Echoes of Sherlock Holmes: Stories Inspired by the Holmes Canon(28)



“It will be a matter bloody well within me, if one of your lunatics shoots me!”

Mycroft Holmes—outside of London?

I reached the wall along which Holmes the younger was hiding. Bullets continued whizzing past, shouts increasing, the screams of horses adding to the chaos.

The same cloaked form that shot Sewall was now beside Holmes. A flash of bright metal—someone was trying to cut Holmes’s throat!

“Unhand him!” I reached them and seized the cloaked shoulder, pulling for all I was worth, which thanks to the bullet in my shoulder, wasn’t much. “Damn it!”

It was Miss Hartley.

While my brain struggled to catch up with my eyes, she shoved me over. I fell hard, momentarily paralyzed by shock and confusion, and watched as she ran toward a horse.

Then I scrambled to my knees. “Are you all right? Did she—?”

But the only wound I could see was where Sewall’s bullet hit. I immediately went about stanching it, then paused, realizing that Miss Hartley was escaping.

“Let her go, Watson,” Holmes said. “All is well.”

“How can that be?”

“I have what we need. Help me up.”

I did so.

Suddenly, Mycroft Holmes was beside us, a lantern in one hand, pistol in the other.

“Stop her!” Mycroft bellowed, then raised his pistol, aiming at Miss Hartley.

“Mycroft!” I cried out. “What in God’s name—?”

Sherlock hurled himself at his brother. Mycroft lifted a ham-sized fist, and attempted to land a punch, but toppled over as Sherlock tackled him. The pistol flew away, and I watched, astonished. Mycroft’s blows were accompanied with bull-like bellows; if they landed, they might have shattered an anvil.

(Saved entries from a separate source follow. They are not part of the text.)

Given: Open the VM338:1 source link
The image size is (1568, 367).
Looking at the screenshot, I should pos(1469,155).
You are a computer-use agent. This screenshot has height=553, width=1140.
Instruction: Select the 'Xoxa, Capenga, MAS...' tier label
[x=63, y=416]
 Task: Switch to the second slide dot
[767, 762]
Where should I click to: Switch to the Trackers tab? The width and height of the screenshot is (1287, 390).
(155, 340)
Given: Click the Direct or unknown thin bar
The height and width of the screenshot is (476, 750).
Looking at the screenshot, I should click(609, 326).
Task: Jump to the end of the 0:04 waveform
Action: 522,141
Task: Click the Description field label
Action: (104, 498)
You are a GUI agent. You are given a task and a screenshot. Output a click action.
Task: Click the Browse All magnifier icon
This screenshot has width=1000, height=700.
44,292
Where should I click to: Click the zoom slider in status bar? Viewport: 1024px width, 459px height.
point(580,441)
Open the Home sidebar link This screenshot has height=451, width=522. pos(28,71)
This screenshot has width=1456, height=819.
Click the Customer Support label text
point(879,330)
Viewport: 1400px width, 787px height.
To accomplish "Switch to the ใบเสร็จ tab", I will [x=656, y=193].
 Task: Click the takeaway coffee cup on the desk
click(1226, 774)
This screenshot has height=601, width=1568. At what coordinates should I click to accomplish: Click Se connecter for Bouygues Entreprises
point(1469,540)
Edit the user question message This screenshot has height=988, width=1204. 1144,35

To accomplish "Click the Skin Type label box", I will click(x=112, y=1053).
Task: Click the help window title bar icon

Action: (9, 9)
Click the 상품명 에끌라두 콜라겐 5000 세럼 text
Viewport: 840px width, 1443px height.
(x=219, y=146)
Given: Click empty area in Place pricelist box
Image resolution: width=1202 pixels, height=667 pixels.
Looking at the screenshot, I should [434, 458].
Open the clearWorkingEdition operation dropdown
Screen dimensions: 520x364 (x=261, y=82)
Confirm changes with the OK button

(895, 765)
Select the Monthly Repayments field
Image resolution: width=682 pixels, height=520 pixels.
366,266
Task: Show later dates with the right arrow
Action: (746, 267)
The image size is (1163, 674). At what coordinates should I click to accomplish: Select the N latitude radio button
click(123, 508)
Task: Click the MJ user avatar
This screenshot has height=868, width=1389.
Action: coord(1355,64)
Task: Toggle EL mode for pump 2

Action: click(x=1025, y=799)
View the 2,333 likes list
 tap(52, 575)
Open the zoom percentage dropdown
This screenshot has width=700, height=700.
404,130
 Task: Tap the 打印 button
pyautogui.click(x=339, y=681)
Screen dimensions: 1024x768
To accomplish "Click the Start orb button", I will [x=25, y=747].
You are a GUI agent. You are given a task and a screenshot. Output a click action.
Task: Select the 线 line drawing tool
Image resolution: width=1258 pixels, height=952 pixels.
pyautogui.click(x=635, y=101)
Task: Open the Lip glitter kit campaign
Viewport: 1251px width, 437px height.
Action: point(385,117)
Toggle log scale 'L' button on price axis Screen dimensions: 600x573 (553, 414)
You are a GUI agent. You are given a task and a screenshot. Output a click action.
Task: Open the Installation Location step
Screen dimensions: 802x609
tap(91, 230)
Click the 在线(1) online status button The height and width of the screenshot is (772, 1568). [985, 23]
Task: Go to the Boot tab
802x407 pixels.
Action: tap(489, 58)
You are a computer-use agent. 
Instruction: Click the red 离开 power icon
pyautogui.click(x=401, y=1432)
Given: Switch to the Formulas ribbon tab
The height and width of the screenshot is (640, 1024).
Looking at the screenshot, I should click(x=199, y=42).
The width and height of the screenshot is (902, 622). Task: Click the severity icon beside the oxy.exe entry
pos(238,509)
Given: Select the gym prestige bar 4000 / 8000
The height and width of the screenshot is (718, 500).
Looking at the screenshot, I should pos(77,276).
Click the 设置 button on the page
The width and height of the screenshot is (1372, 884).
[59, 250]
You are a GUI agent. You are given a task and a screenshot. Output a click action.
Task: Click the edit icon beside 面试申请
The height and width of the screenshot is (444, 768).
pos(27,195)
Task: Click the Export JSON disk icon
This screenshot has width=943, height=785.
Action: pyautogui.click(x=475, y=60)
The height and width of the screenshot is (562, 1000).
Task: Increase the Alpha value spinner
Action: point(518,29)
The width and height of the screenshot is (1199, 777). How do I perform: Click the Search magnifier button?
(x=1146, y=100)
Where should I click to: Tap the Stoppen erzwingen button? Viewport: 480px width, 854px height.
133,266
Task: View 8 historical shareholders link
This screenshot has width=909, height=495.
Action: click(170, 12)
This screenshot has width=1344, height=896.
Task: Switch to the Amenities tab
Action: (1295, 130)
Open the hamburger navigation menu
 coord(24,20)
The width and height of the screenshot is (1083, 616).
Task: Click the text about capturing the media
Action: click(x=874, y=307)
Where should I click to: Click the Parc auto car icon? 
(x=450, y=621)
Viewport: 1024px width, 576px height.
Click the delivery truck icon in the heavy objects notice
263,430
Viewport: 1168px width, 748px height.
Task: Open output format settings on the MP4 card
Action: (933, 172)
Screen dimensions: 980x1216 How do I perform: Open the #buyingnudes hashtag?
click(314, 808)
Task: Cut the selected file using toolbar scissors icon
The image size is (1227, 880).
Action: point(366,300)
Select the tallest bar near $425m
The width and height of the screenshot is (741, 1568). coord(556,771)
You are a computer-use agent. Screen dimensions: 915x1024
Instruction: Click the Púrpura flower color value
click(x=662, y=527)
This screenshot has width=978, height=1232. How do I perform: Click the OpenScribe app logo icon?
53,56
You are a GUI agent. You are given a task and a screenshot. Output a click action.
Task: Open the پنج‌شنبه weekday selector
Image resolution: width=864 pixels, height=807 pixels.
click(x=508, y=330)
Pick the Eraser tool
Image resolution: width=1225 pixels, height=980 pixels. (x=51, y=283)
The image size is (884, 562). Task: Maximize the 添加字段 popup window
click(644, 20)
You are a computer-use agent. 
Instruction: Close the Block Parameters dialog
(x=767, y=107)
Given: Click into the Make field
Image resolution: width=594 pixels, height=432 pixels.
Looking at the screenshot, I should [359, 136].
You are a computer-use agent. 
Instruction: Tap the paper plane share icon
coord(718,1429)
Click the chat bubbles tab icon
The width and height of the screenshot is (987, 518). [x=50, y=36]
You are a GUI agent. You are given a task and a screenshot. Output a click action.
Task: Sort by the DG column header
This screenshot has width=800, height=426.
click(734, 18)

I suddenly realized that Sherlock’s silent speed and unorthodox fighting style had been developed specifically for fighting his brother. The titans of myth might have fought such a battle. Both brothers fanatically, in their own ways, devoted to order. Both crossing each other’s purposes now.

Despite the fascination of the horror of brother fighting brother, I picked up Mycroft’s discarded pistol and fired it into the air.

Finally, the combatants fell apart. The madness left Mycroft’s eyes as he became aware of what one of his lieutenants was calling to him: they were arresting what remained of Chercover’s defeated force.

Sherlock, panting and holding his arm, could not leave well enough alone. “Sorry, brother. She was so clever—possibly the only woman to best you?”

Mycroft wheeled around on him. “You pestilential little weasel! How dare you?”

“I dare, as I dare everything,” Sherlock replied, all insolence.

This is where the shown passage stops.